**WORK ITEM**. Please take the lines from the one holding "You are a computer-use" through the one holding "Instruction: Click the" in the data below and copy them exactly.

**SUPPLIED RECORDS**.

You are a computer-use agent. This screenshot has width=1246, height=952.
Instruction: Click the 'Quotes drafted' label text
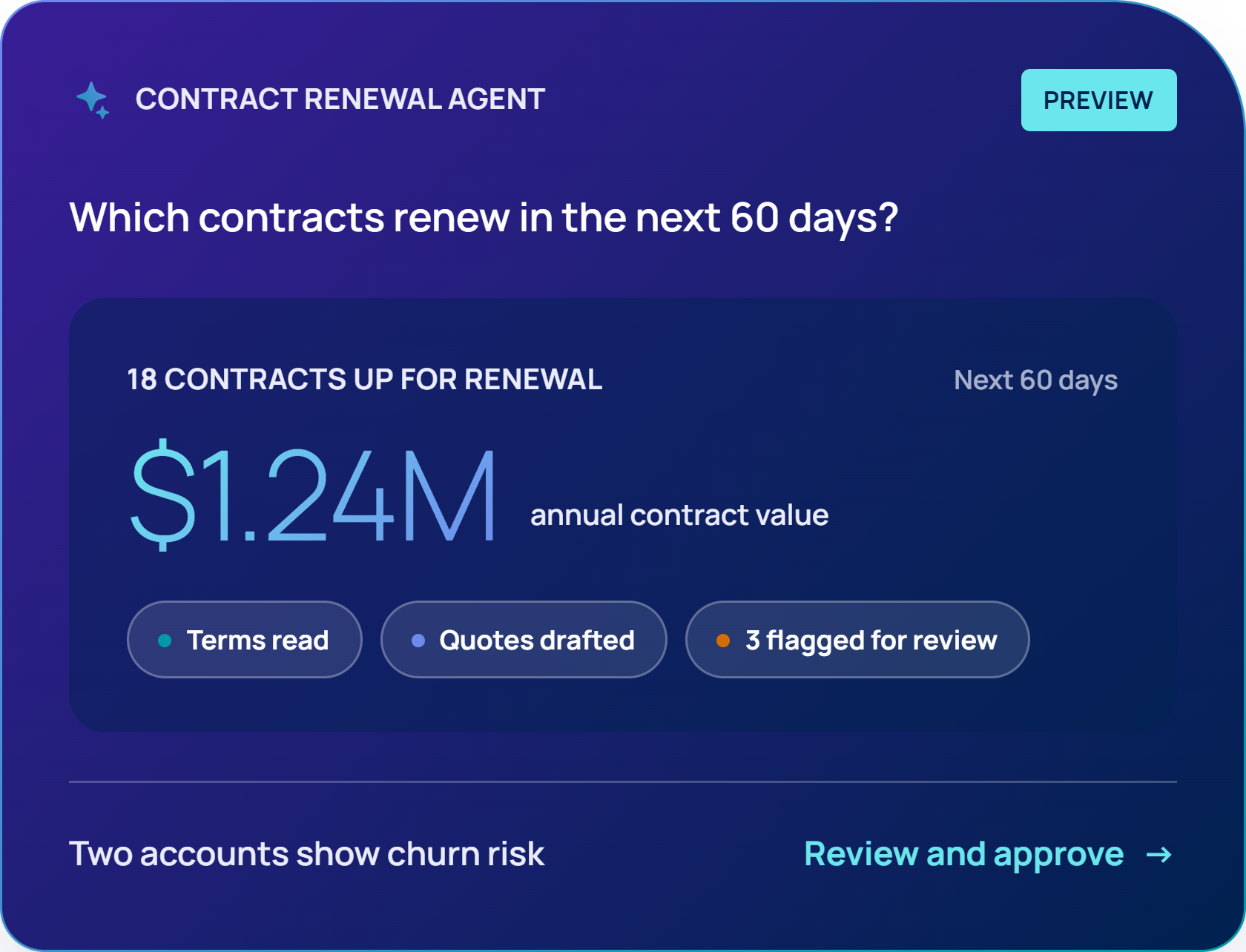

==

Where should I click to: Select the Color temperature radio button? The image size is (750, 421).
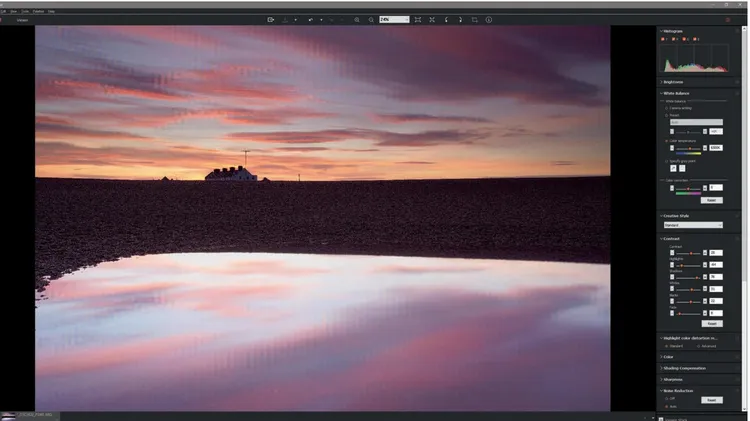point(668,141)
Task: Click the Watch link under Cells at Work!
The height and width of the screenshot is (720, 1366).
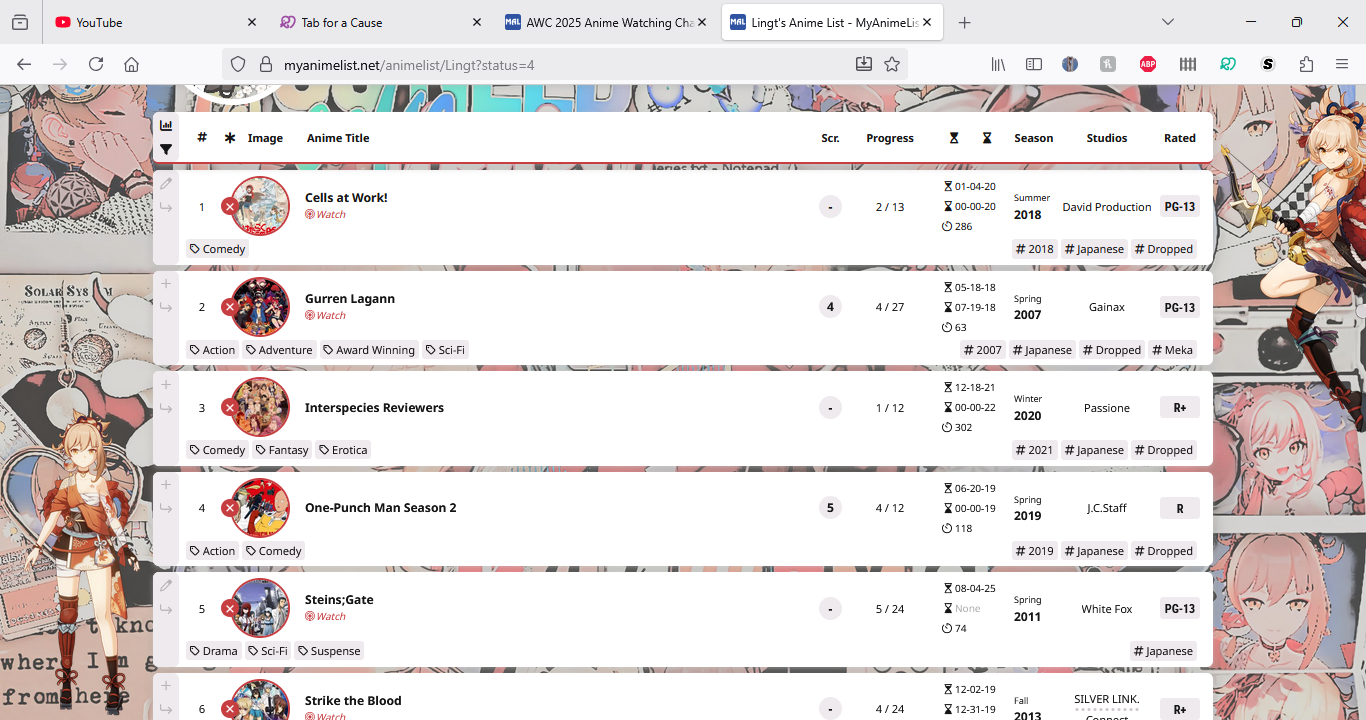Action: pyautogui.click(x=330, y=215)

**WRITTEN ANSWER**.
You are a computer-use agent. This screenshot has width=1246, height=952.
Instruction: Click the 'Quotes drafted' label text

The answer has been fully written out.